What the task requires
Can you copy out verbatim the lines of the records starting at the line containing "Image resolution: width=629" and ending at the line containing "[x=313, y=23]", including both of those lines?

┄┄┄┄┄┄

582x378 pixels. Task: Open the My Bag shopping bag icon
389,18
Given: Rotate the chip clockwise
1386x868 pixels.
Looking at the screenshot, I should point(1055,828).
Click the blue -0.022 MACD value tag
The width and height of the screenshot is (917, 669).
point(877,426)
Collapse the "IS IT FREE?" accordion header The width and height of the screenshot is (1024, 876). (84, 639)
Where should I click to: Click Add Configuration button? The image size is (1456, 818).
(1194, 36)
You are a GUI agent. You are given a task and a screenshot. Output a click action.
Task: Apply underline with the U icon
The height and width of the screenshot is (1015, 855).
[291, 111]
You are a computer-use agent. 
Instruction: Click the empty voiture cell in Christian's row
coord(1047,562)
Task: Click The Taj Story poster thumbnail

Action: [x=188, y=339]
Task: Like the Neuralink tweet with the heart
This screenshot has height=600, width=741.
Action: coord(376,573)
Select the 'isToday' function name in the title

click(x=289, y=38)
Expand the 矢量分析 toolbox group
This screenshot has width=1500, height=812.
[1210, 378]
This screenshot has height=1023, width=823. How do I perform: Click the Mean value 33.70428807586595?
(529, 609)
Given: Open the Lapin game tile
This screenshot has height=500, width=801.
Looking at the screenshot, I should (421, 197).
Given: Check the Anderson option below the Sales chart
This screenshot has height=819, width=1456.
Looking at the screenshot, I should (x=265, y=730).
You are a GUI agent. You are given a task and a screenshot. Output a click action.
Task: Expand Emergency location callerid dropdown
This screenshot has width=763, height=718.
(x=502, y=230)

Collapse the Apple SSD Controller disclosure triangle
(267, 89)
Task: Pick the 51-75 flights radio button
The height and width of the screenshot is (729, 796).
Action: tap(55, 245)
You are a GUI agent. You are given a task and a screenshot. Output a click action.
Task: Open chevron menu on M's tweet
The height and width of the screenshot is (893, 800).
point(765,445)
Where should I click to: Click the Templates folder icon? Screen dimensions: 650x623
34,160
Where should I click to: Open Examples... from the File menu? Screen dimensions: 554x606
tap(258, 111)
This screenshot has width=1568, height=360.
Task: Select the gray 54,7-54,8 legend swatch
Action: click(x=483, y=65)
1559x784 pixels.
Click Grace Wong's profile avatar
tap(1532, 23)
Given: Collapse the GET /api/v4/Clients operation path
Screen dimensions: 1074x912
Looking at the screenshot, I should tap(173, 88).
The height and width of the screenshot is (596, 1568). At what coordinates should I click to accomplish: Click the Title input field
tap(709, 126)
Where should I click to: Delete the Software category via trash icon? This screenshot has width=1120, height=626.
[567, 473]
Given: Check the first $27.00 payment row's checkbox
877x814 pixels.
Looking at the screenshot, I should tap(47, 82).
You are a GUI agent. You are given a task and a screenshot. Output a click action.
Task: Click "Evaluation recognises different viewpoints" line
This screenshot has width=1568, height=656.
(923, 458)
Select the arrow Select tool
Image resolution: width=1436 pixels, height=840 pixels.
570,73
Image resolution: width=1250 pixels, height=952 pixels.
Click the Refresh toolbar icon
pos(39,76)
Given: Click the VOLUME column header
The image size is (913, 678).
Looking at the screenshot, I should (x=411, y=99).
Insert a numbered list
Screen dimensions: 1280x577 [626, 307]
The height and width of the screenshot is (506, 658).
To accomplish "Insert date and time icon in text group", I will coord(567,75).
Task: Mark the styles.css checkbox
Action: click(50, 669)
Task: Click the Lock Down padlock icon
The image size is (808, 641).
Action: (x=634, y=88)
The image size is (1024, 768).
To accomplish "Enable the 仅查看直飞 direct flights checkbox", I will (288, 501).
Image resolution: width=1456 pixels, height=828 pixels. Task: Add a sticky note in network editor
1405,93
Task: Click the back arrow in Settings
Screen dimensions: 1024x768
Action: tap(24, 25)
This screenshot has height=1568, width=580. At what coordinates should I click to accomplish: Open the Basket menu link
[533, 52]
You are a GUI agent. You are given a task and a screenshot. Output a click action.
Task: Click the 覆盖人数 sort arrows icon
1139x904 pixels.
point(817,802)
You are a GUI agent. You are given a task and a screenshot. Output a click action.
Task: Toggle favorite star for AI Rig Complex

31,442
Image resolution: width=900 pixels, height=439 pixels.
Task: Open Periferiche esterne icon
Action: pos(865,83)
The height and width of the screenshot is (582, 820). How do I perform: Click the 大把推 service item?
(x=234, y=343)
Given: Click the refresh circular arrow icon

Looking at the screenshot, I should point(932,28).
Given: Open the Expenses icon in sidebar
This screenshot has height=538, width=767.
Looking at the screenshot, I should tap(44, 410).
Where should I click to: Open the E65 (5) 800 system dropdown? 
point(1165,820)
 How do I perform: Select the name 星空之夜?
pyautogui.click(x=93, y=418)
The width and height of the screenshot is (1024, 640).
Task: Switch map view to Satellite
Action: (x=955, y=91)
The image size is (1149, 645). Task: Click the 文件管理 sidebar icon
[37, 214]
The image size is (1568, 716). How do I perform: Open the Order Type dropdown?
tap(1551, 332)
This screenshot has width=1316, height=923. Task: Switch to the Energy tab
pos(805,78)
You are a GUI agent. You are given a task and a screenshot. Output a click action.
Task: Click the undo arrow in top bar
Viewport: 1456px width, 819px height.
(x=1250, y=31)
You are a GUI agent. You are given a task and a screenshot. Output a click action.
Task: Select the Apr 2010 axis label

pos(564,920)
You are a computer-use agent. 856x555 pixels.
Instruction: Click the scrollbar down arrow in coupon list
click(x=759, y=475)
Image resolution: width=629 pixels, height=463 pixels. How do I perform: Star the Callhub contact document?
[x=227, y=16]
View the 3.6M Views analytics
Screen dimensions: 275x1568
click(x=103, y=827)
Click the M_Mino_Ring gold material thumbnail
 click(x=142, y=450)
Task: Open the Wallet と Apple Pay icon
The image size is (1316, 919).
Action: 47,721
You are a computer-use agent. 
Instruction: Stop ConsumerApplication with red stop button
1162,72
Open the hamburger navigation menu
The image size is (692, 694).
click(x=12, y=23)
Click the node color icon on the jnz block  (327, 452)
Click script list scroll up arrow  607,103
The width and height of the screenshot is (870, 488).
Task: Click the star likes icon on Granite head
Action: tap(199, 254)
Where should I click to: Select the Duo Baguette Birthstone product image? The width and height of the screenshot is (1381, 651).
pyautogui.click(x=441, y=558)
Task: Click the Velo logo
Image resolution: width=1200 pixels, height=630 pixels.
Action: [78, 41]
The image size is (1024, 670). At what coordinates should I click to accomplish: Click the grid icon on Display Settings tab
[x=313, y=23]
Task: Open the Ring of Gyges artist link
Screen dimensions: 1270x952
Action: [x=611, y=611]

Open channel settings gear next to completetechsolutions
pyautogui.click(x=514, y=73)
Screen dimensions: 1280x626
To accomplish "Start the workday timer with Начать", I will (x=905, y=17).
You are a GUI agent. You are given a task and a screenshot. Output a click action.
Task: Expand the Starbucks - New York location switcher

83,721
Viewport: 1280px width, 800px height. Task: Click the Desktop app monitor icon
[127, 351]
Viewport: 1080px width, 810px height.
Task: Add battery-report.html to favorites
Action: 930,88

┄┄┄┄┄┄

Exercise result
Image resolution: width=629 pixels, height=463 pixels. How do I perform: Star the Callhub contact document?
[x=227, y=16]
View the 3.6M Views analytics
Screen dimensions: 275x1568
click(x=103, y=827)
Click the M_Mino_Ring gold material thumbnail
 click(x=142, y=450)
Task: Open the Wallet と Apple Pay icon
The image size is (1316, 919).
Action: 47,721
You are a computer-use agent. 
Instruction: Stop ConsumerApplication with red stop button
1162,72
Open the hamburger navigation menu
The image size is (692, 694).
click(x=12, y=23)
Click the node color icon on the jnz block  (327, 452)
Click script list scroll up arrow  607,103
The width and height of the screenshot is (870, 488).
Task: Click the star likes icon on Granite head
Action: tap(199, 254)
Where should I click to: Select the Duo Baguette Birthstone product image? The width and height of the screenshot is (1381, 651).
pyautogui.click(x=441, y=558)
Task: Click the Velo logo
Image resolution: width=1200 pixels, height=630 pixels.
Action: [78, 41]
The image size is (1024, 670). At what coordinates should I click to accomplish: Click the grid icon on Display Settings tab
[x=313, y=23]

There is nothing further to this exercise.